* [The problem]: Restate the listing below word for word.

* [Exercise data]:
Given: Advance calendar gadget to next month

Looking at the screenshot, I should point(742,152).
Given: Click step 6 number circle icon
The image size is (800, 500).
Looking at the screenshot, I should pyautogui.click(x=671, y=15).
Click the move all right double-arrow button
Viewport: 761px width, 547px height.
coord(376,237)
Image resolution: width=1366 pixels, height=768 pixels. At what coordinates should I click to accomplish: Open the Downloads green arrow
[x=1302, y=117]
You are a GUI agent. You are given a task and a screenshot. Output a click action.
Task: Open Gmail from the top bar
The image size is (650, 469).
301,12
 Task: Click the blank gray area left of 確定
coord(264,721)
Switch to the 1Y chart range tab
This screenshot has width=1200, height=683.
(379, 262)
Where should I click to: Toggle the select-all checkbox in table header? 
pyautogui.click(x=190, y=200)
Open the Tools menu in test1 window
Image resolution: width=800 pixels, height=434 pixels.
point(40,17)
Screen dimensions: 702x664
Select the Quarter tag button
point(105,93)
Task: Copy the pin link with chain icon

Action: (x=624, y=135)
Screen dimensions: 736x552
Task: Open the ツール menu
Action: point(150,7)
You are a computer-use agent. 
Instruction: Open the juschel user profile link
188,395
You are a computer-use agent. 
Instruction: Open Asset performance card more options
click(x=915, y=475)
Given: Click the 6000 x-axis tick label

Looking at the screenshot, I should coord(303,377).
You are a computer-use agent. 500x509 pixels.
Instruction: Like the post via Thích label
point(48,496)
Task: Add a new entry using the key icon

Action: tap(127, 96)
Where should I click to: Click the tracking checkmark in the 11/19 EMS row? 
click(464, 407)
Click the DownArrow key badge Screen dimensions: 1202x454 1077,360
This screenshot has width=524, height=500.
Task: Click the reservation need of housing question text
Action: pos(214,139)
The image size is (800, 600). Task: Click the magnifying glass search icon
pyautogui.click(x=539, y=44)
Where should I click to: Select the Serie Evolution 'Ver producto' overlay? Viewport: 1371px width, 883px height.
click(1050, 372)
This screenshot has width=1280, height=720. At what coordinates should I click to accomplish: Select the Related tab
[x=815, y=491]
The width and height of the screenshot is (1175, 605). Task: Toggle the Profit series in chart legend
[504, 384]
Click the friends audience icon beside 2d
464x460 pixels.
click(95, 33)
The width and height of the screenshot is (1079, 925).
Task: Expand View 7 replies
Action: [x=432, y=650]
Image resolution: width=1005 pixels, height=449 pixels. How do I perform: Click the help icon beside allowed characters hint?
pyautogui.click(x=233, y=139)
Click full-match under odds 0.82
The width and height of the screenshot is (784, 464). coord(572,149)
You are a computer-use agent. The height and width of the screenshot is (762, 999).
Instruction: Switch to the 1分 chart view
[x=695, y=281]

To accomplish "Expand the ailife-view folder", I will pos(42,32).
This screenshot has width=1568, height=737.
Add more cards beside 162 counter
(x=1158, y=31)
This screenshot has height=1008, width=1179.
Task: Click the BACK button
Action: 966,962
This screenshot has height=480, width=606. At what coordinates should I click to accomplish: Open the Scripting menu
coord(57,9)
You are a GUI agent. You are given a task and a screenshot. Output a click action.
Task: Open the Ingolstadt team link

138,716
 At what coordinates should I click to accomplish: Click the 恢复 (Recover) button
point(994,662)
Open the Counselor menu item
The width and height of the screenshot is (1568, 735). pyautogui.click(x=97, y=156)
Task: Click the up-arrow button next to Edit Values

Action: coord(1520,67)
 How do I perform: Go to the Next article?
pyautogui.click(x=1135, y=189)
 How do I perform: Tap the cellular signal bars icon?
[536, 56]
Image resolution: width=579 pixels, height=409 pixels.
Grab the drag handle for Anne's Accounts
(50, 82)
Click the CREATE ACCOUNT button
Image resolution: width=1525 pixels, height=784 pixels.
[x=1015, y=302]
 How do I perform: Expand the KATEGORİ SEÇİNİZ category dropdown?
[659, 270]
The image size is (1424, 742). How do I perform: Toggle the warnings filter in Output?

* [Solution to this task]:
Given: Advance calendar gadget to next month

Looking at the screenshot, I should point(742,152).
Given: Click step 6 number circle icon
The image size is (800, 500).
Looking at the screenshot, I should pyautogui.click(x=671, y=15).
Click the move all right double-arrow button
Viewport: 761px width, 547px height.
coord(376,237)
Image resolution: width=1366 pixels, height=768 pixels. At what coordinates should I click to accomplish: Open the Downloads green arrow
[x=1302, y=117]
You are a GUI agent. You are given a task and a screenshot. Output a click action.
Task: Open Gmail from the top bar
The image size is (650, 469).
301,12
 Task: Click the blank gray area left of 確定
coord(264,721)
Switch to the 1Y chart range tab
This screenshot has width=1200, height=683.
(379, 262)
Where should I click to: Toggle the select-all checkbox in table header? 
pyautogui.click(x=190, y=200)
Open the Tools menu in test1 window
Image resolution: width=800 pixels, height=434 pixels.
point(40,17)
Screen dimensions: 702x664
Select the Quarter tag button
point(105,93)
Task: Copy the pin link with chain icon

Action: (x=624, y=135)
Screen dimensions: 736x552
Task: Open the ツール menu
Action: point(150,7)
You are a computer-use agent. 
Instruction: Open the juschel user profile link
188,395
You are a computer-use agent. 
Instruction: Open Asset performance card more options
click(x=915, y=475)
Given: Click the 6000 x-axis tick label

Looking at the screenshot, I should coord(303,377).
You are a computer-use agent. 500x509 pixels.
Instruction: Like the post via Thích label
point(48,496)
Task: Add a new entry using the key icon

Action: tap(127, 96)
Where should I click to: Click the tracking checkmark in the 11/19 EMS row? 
click(464, 407)
Click the DownArrow key badge Screen dimensions: 1202x454 1077,360
This screenshot has width=524, height=500.
Task: Click the reservation need of housing question text
Action: pos(214,139)
The image size is (800, 600). Task: Click the magnifying glass search icon
pyautogui.click(x=539, y=44)
Where should I click to: Select the Serie Evolution 'Ver producto' overlay? Viewport: 1371px width, 883px height.
click(1050, 372)
This screenshot has width=1280, height=720. At what coordinates should I click to accomplish: Select the Related tab
[x=815, y=491]
The width and height of the screenshot is (1175, 605). Task: Toggle the Profit series in chart legend
[504, 384]
Click the friends audience icon beside 2d
464x460 pixels.
click(95, 33)
The width and height of the screenshot is (1079, 925).
Task: Expand View 7 replies
Action: [x=432, y=650]
Image resolution: width=1005 pixels, height=449 pixels. How do I perform: Click the help icon beside allowed characters hint?
pyautogui.click(x=233, y=139)
Click full-match under odds 0.82
The width and height of the screenshot is (784, 464). coord(572,149)
You are a computer-use agent. The height and width of the screenshot is (762, 999).
Instruction: Switch to the 1分 chart view
[x=695, y=281]

To accomplish "Expand the ailife-view folder", I will pos(42,32).
This screenshot has width=1568, height=737.
Add more cards beside 162 counter
(x=1158, y=31)
This screenshot has height=1008, width=1179.
Task: Click the BACK button
Action: 966,962
This screenshot has height=480, width=606. At what coordinates should I click to accomplish: Open the Scripting menu
coord(57,9)
You are a GUI agent. You are given a task and a screenshot. Output a click action.
Task: Open the Ingolstadt team link

138,716
 At what coordinates should I click to accomplish: Click the 恢复 (Recover) button
point(994,662)
Open the Counselor menu item
The width and height of the screenshot is (1568, 735). pyautogui.click(x=97, y=156)
Task: Click the up-arrow button next to Edit Values

Action: coord(1520,67)
 How do I perform: Go to the Next article?
pyautogui.click(x=1135, y=189)
 How do I perform: Tap the cellular signal bars icon?
[536, 56]
Image resolution: width=579 pixels, height=409 pixels.
Grab the drag handle for Anne's Accounts
(50, 82)
Click the CREATE ACCOUNT button
Image resolution: width=1525 pixels, height=784 pixels.
[x=1015, y=302]
 How do I perform: Expand the KATEGORİ SEÇİNİZ category dropdown?
[659, 270]
The image size is (1424, 742). How do I perform: Toggle the warnings filter in Output?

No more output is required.